[Instruction 1]
In the relationship article, what might explain a couple's inability to compromise on or resolve a particular argument?
[Instruction 2]
Continue the relationship article from where it stops.

10 Signs That You’re Still Clinging To A Relationship That You Need To Walk Away From

Save yourself and walk away.

1. You never get the validation or feeling of appreciation that you need from your partner.

cheating boyfriend

When you’re in a relationship with someone, you should never be so insecure so as to rely on your relationship to give your life and sense of self-worth all the validation that you need. But that doesn’t mean that your partner shouldn’t be making you feel appreciated either. Your partner should always make it a point to make sure that you are made to feel valued and appreciated in the relationship.

2. You have more arguments that you are emotionally capable of dealing with.

All relationships are going to have their fair share of arguments and disagreements every now and then. It’s only normal. We are all individual human beings after all and we each carry within ourselves our own personal worldviews. It’s only a matter of time before we come into conflict with someone about something. But the thing about relationships is that they shouldn’t always be having the same arguments over and over again. When couples are virtually incapable of coming to a compromise or resolving a particular argument, that may be due to an inherent incompatibility issue.

3. Your personal needs and expectations for the relationship are far from being met.

[Dataset extract]
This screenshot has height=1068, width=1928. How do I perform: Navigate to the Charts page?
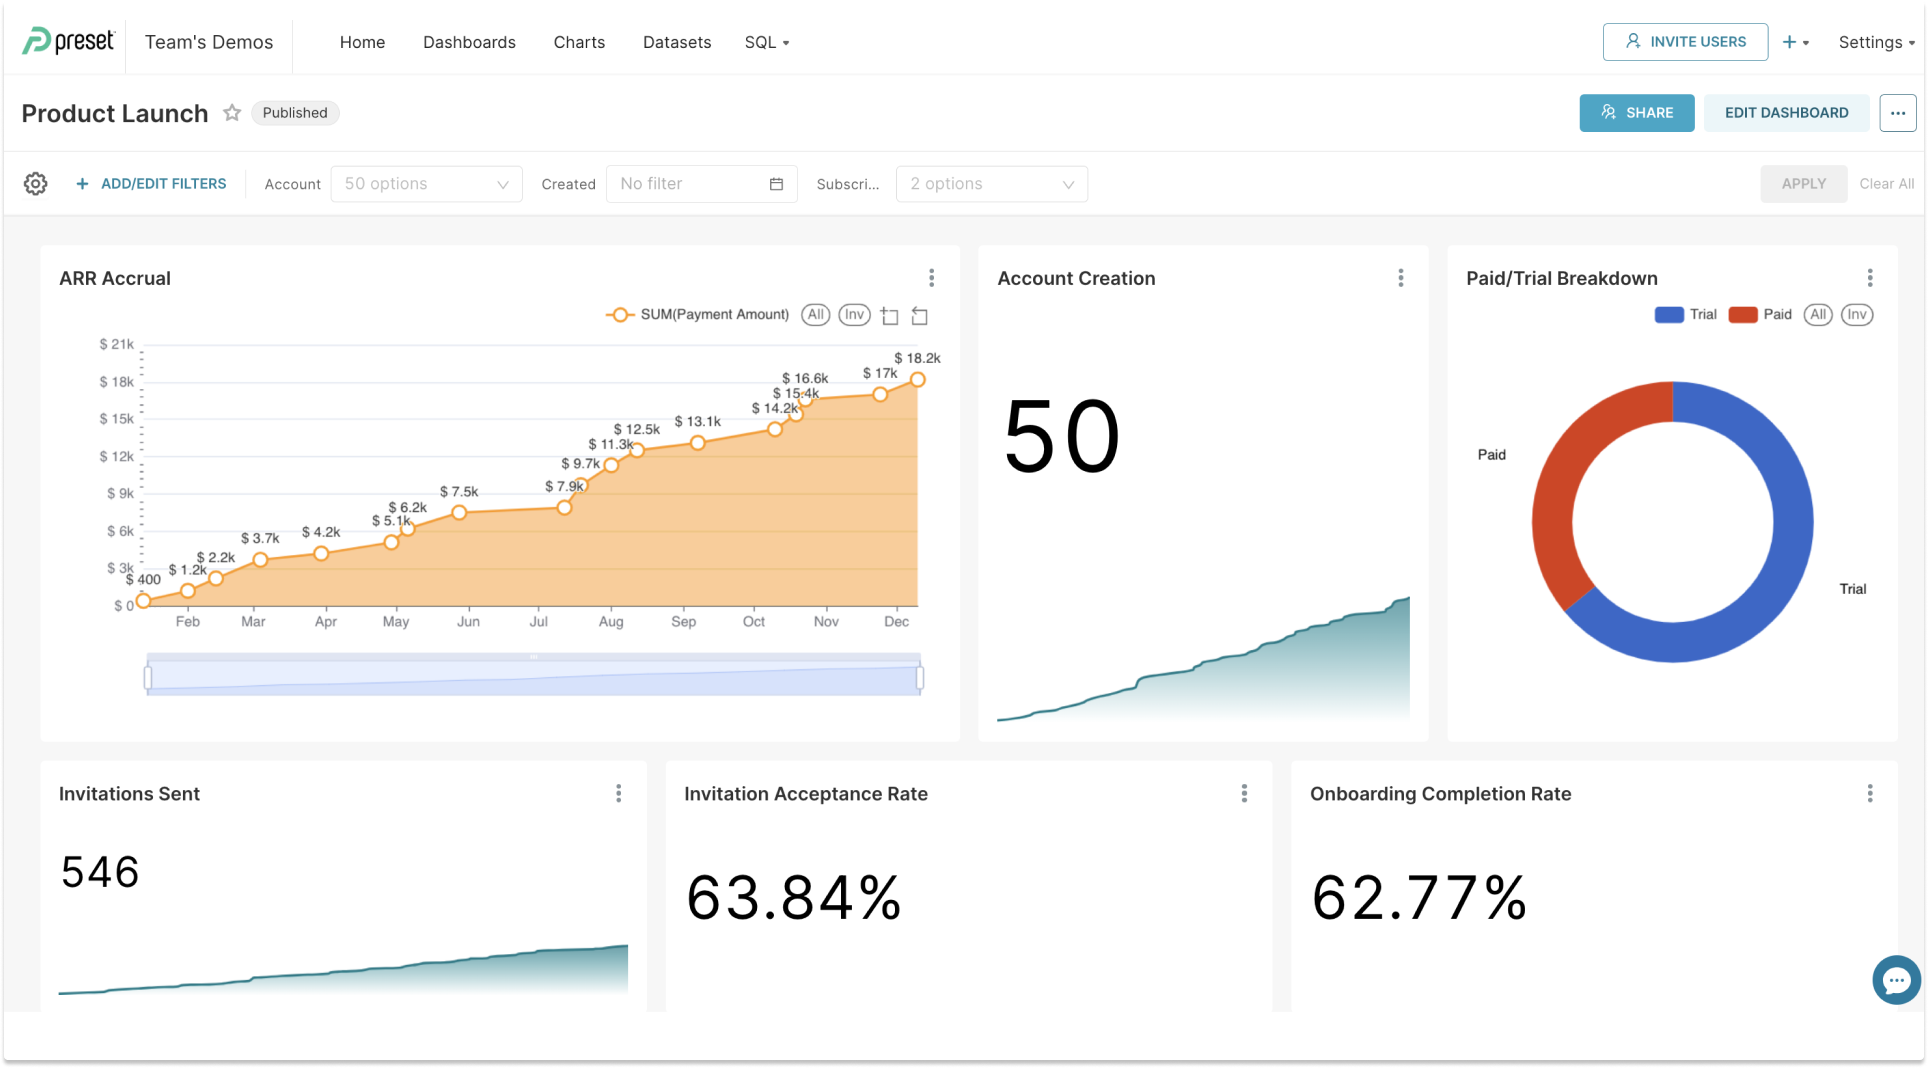pyautogui.click(x=579, y=42)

[Written reply 1]
It may be due to an inherent incompatibility issue.

[Written reply 2]
When you go into a relationship, you are always going to have your personal expectations and standards for the relationship. That’s normal behavior. In fact, it’s encouraged. You should always be communicating your expectations, boundaries, and standards to one another in the relationship to make sure that you are constantly making one another happy. If your needs aren’t being met, then that shows a lack of effort on the part of your partner.

4. You keep talking to one another about changing your ways but things always stay the same.

It’s a broken promise after every broken promise. One of you screws up, the other gets angry, you get into a fight, you say sorry, and then you promise to be better and then the cycle repeats itself. A healthy relationship is one that is constantly evolving and learning from its mistakes. If a relationship is incapable of keeping its promise to be better, then it’s a relationship doomed for failure.

5. You don’t know what to do to get your relationship back on the right track.

A lot of relationships go through substantial speed-bumps and woes. That’s normal. But what isn’t normal is when the people in the relationships don’t know the next steps to take to actually fix the problems that they have. Usually, a couple will always have an idea on how to fix whatever issues they may be experiencing. But once a couple feels completely lost, then the relationship is in grave danger.

6. You keep on giving so much of yourself to the relationship even though you don’t really get anything in return.

Part of being in a healthy relationship is balance. You must always be able to give just as much as you’re getting out of a relationship. Remember that a relationship is never a solo venture. You are investing yourself emotionally into an entity that you’re supposedly sharing with someone else. Any imbalance that might occur in the dynamics of the relationship could conclude in substantial dysfunction.

7. You are the only one who keeps on making compromises for the relationship.

Compromises are found in all strong and happy relationships. Granted, no one side could ever be as dominant as the other in a relationship. That’s why compromises are so important. The best relationships are always going to be built on a healthy give-and-take dynamic.

8. You develop resentment and bitterness for your partner and for the relationship.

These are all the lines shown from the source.